Wang J et al. retrospectively evaluated 355 postoperative patients with laryngeal squamous carcinoma. Out of this, 22 patients (6.2%) had pathological ENE [20]. They have noticed that the ENE rate increased with the T-stage increase. This can be correlated with the present study, that 82.2% of patients in our study cohort had locally advanced primary tumour T3/T4. Wang et al. also concluded that the presence of ENE was associated with twice the hazards of death. But the major limitation of their results is that none of the patients received either radiotherapy or chemotherapy [17]. Dunee AA et al., in their meta-analysis of 9 studies including 2573 patients, reported that the presence of ENE had a significant negative impact on survival [21].
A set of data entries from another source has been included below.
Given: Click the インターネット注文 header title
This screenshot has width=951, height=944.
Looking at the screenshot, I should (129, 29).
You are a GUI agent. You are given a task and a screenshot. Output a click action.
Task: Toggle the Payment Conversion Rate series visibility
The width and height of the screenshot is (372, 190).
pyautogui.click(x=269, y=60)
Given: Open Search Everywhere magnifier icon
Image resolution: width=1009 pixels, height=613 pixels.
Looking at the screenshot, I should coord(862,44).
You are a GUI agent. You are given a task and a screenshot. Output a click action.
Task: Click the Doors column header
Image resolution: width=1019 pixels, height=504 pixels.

The presence of ENE, either radiological or clinical, is an independent prognostic factor for HNSCC. In a recent study from India, Mahajan A et al. evaluated the prognostic value of radiological extranodal extension in predicting outcomes in patients with locally advanced HNSCC treated with definitive chemoradiation. Out of 244 locally advanced HNSCC with metastatic nodes, 140 (57.3%) had radiological ENE. They reported that the radiological ENE-positive group had poor survival compared to the ENE-negative group 3-year OS (46.7% vs. 63.6%) and poor DFS (48.8% vs. 87%) [22].
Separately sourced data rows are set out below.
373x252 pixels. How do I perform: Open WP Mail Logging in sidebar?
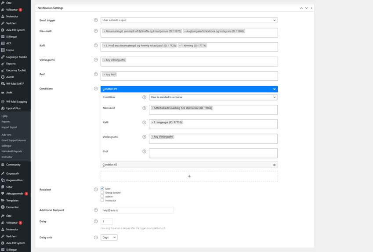[x=16, y=101]
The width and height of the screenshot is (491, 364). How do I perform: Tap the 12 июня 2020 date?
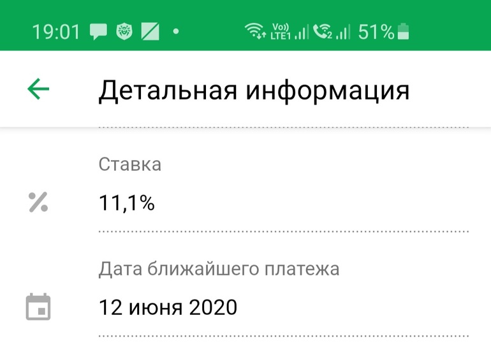(x=168, y=308)
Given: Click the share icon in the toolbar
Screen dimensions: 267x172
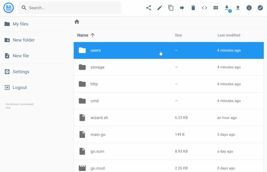Looking at the screenshot, I should click(x=148, y=8).
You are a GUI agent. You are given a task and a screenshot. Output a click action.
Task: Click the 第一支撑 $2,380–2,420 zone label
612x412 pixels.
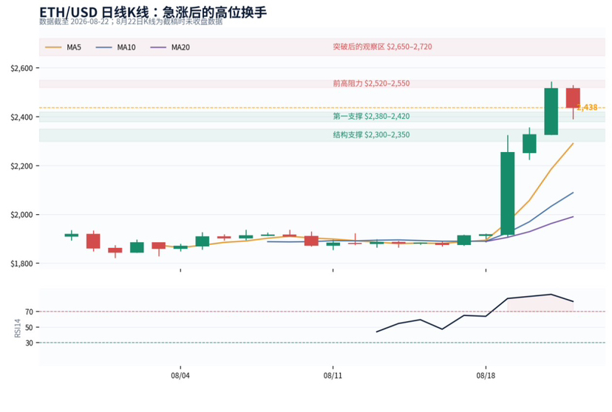(x=371, y=116)
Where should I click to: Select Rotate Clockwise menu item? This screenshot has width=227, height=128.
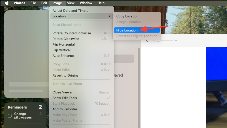pyautogui.click(x=66, y=39)
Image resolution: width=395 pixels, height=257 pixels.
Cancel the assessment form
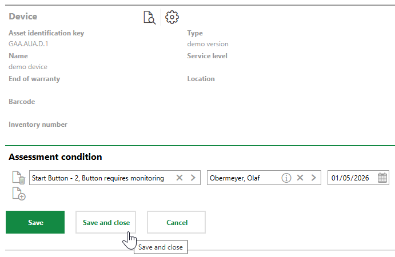pyautogui.click(x=176, y=222)
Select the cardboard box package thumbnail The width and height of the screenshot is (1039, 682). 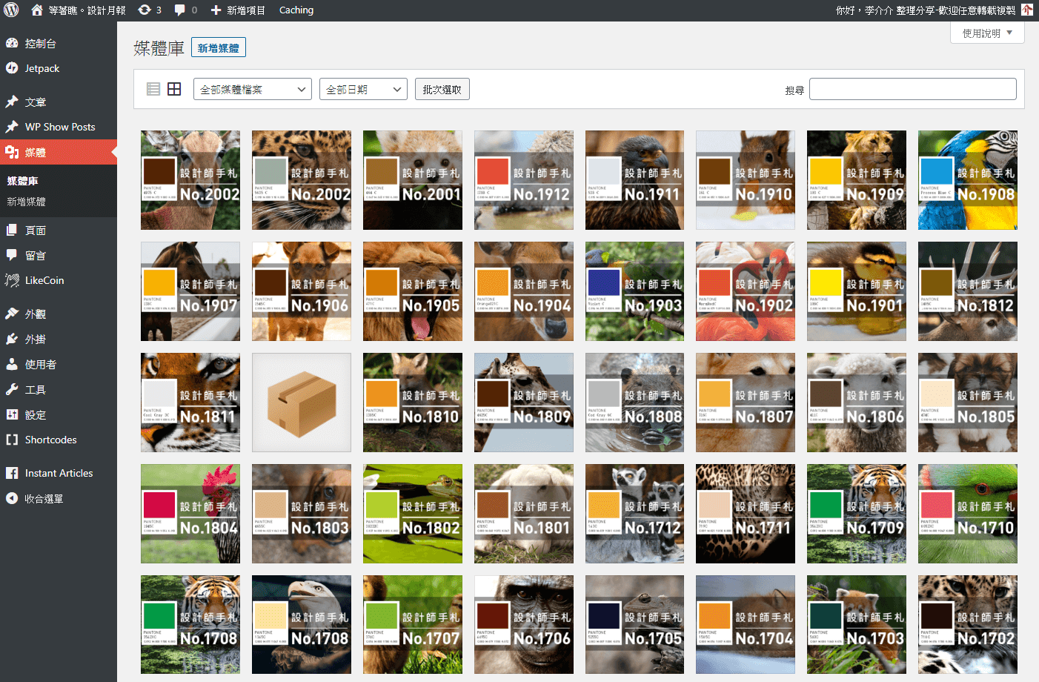(x=302, y=403)
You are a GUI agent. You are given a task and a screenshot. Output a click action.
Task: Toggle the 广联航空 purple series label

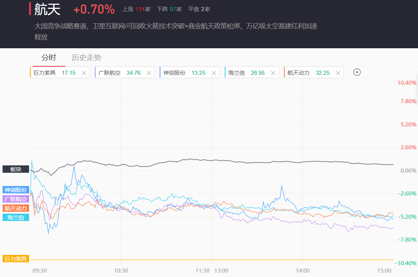click(x=15, y=199)
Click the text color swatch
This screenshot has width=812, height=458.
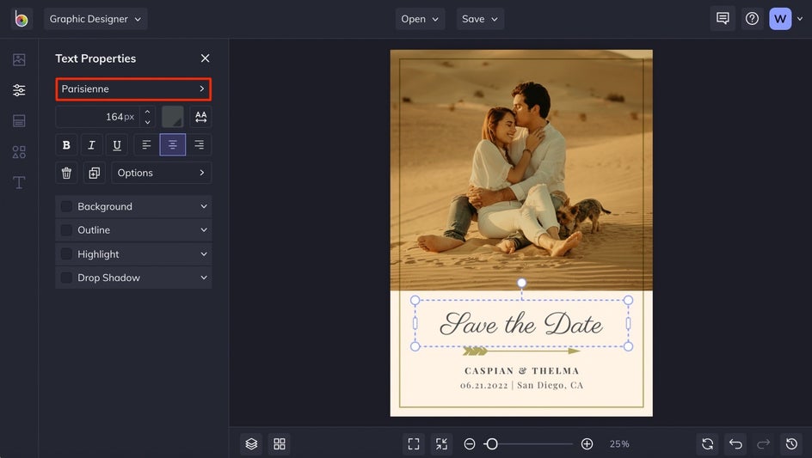[x=172, y=117]
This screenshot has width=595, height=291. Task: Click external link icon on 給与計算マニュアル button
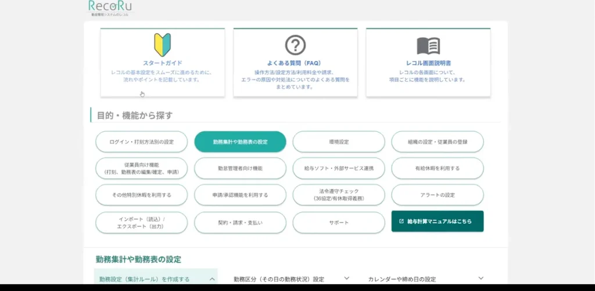pos(402,221)
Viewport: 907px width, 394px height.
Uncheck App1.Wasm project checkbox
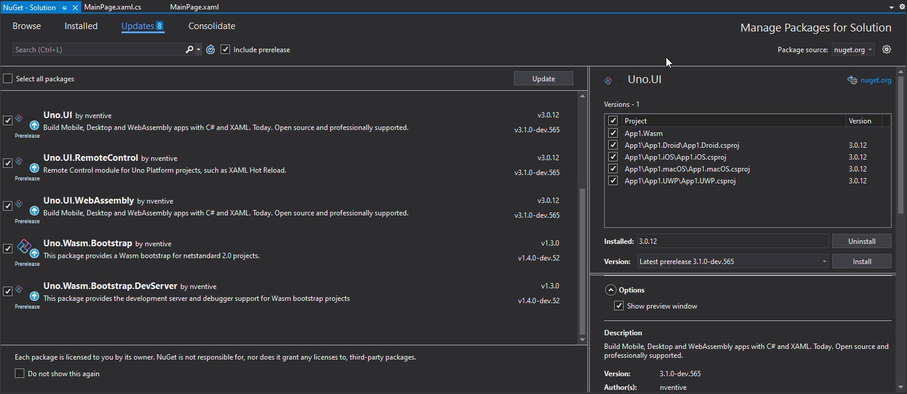[x=613, y=134]
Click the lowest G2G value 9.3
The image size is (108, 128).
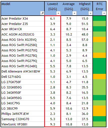point(52,124)
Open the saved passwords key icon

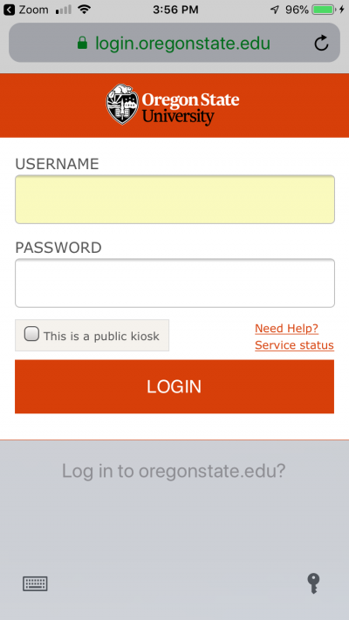coord(313,583)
Management of patients with N3b disease often reflects institutional patterns of care. In that regard, choosing the proper treatment approach that yields the highest therapeutic ratio of cure against morbidity is challenging. Historically poor response rates to bulky nodal disease in HNC treated with definitive RT led to the practice of planned neck dissection. But in our study, only four patients underwent planned neck dissection after completion of RT. On the contrary, 16 patients (35.6%) received palliative chemotherapy due to gross residual or disease progression. The lower rates of neck dissection may be attributed to increased radiation-induced morbidity. Another reason for less neck dissection is poor response at the primary site. Most of the patients (37, 82.2%) in our study cohort had locally advanced primary tumour T3/T4. Therefore care should be taken while offering radical intent radiotherapy for HNC patients with large primary tumours and cN3b disease, particularly when conventional radiotherapy techniques are planned.
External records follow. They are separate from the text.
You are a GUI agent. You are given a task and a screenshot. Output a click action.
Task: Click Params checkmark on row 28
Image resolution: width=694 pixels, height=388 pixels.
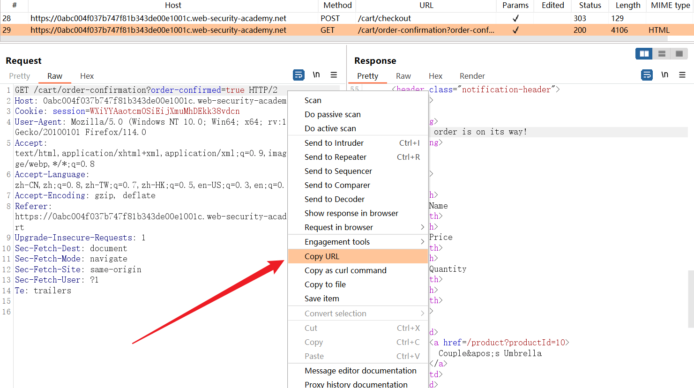(x=515, y=18)
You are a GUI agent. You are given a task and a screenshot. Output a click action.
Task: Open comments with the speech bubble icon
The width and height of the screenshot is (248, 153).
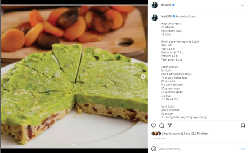[x=162, y=126]
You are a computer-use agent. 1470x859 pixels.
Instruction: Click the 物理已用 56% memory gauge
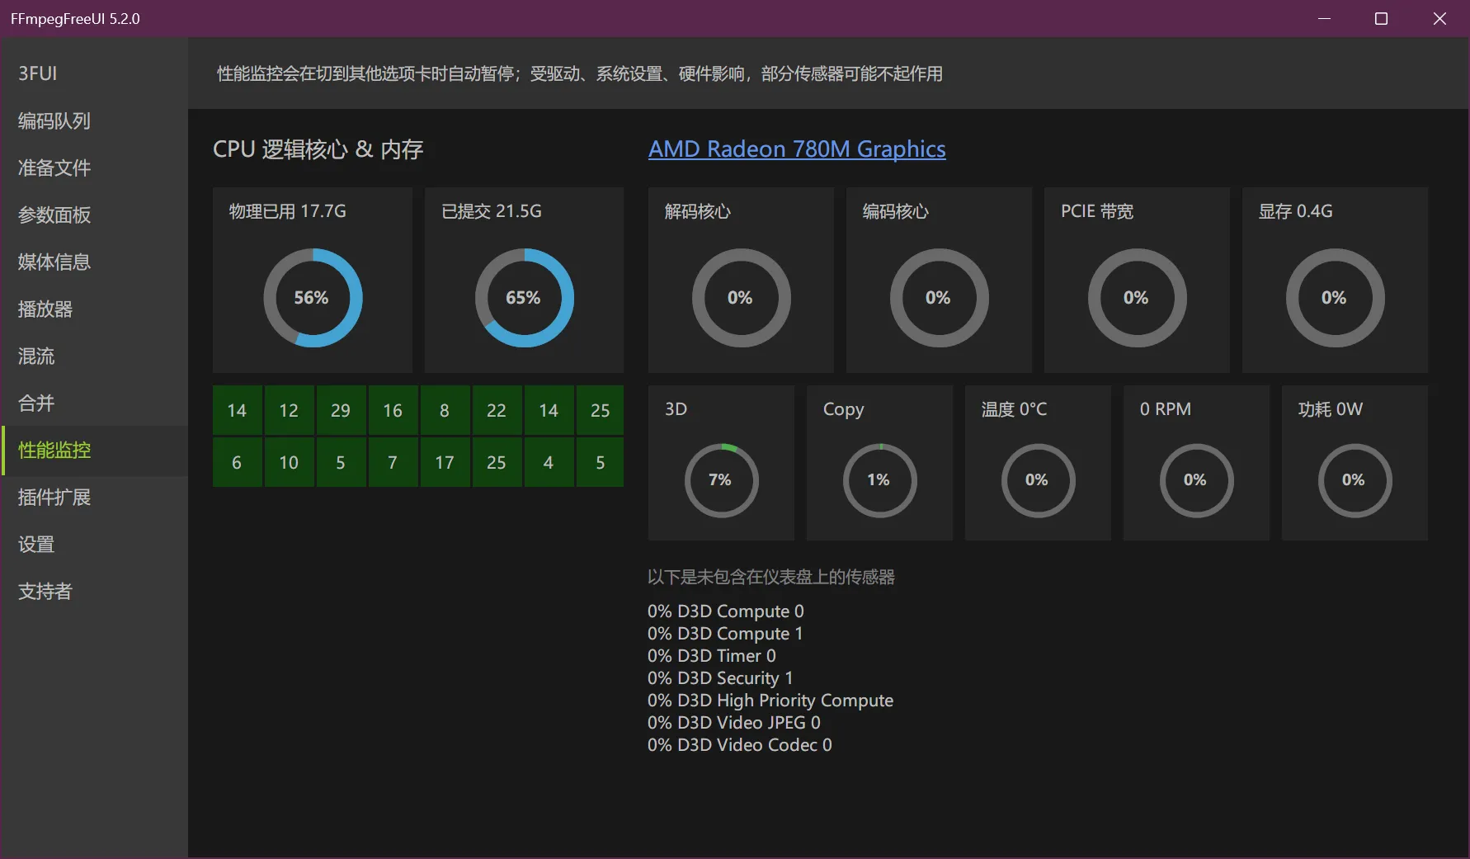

This series carries several limitations inherent in retrospective analysis. Moreover, the sample size is also less, and the study population is heterogeneous. Another significant limitation of our study is that the patients were treated with conventional radiotherapy techniques. The relatively poor outcome in our group of patients may be mainly due to inadequate radiotherapy techniques. These very advanced groups of patients need more advanced conformal radiation techniques for a better outcome. However, we have tried to report the experience of treating this very advanced group of patients with definitive radiotherapy from a geographical area of relatively higher incidence but with limited resources. However, further research on homogenous patients in a prospective design with a larger sample size needs to be done.

Conclusion

The presence of ENE is widely used for predicting prognosis in HNC. A clinical terminology of cN3b was introduced in HNC staging in AJCC 8th edition. The presence of cN3b leads to clinical upstaging to stage IVb. There is an extreme paucity of data regarding the optimal management of this locally advanced disease. Very few retrospective series are available on this group of patients; however, role of radiotherapy as a prime treatment modality has not been reported so far. The survival outcome was relatively poor in this retrospective analysis of HNSCC with cN3b node treated with definitive radiotherapy. Therefore, a personalised and subjective approach should be undertaken before choosing radiotherapy with a radical intent in this group of patients. However, planned prospective research may help find the optimum management strategy for these patients.